== Quoted passage ==
+===+

As microchips have grown smaller and more powerful, they have infiltrated virtually every corner of society, from smartphones to medical devices to the controls that regulate rail lines, power grids and water treatment facilities. Computer security experts have been warning that these embedded computers are highly vulnerable to attack because they are increasingly networked with other computers and because they have virtually no defenses protecting their firmware, programs that are hardwired onto the chip. In October, following a wave of network attacks believed to have originated in Iran, Secretary of Defense Leon Panetta warned that a “cyber Pearl Harbor” could be imminent.
Security experts used to take firmware for granted, notes Scott Borg, director of the nonprofit Cyber Consequences Unit, because, unlike software, it was designed to operate unchanged for long periods of time. “Yet the circuits embodying these programs are designed to accept a significant number of rewrites, so they can still be altered by cyberattackers,” he says.

+===+

Pixel coordinate grounding data
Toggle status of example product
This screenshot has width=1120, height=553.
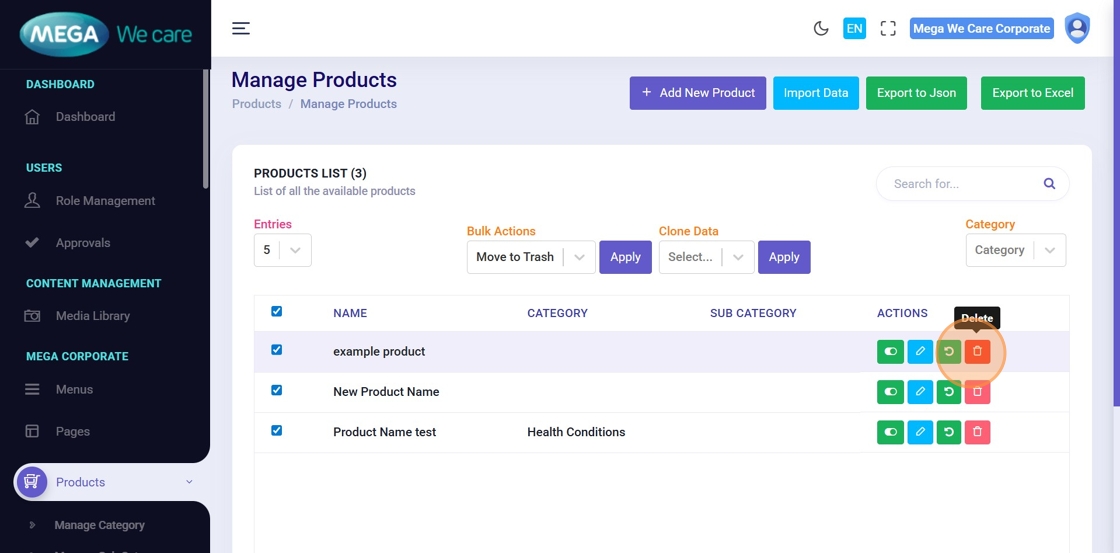tap(890, 352)
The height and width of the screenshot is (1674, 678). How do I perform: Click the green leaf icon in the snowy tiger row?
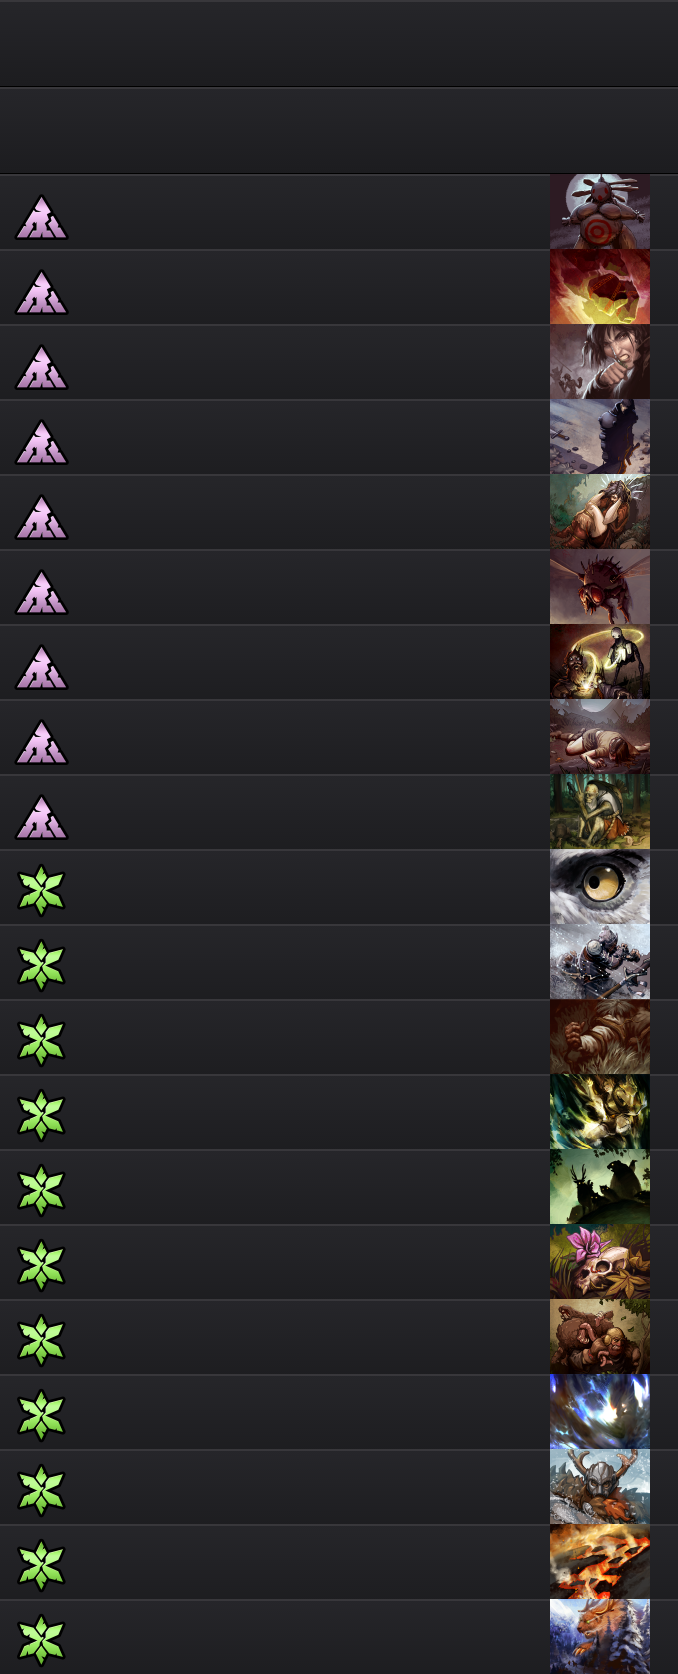pyautogui.click(x=41, y=1640)
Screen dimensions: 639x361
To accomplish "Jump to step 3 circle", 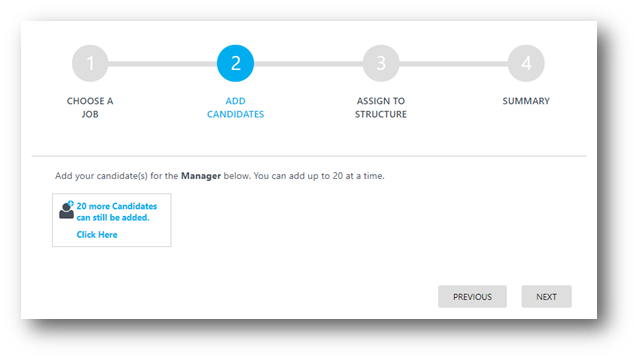I will [381, 63].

+===+

== Tasks for this exercise ==
**A.** In the passage on firmware security, what did Secretary of Defense Leon Panetta warn could be imminent?
**B.** Extend the passage on firmware security, picking up right after Scott Borg's quoted remark.

== Responses by item number ==
**A.** A "cyber Pearl Harbor."

**B.**
Engineers are making headway in protecting these chips. One new approach, described at a computer security conference in July, is a program that would scan random chunks of firmware code to check for signs of intrusion. Developers Ang Cui and Sal Stolfo of Columbia University say their “symbiote” can work with any type of firmware without slowing a computer's processing speed. It may also detect malware that no one had any way of noticing before, potentially shedding light on an “untold chapter of the history of Internet warfare,” Cui says. They plan to deliver a prototype for U.S. government testing by the end of 2012.
Borg calls Stolfo and Cui's approach “very promising.” Marc Dacier, a senior director at Symantec Research Labs, asserts that a major obstacle to any defense measure is getting companies to adopt it. The Pentagon is pushing for legislation to require the private sector to cooperate with government on cybersecurity issues. Without such legislation, Panetta said in his October speech, “we are, and we will be, vulnerable.”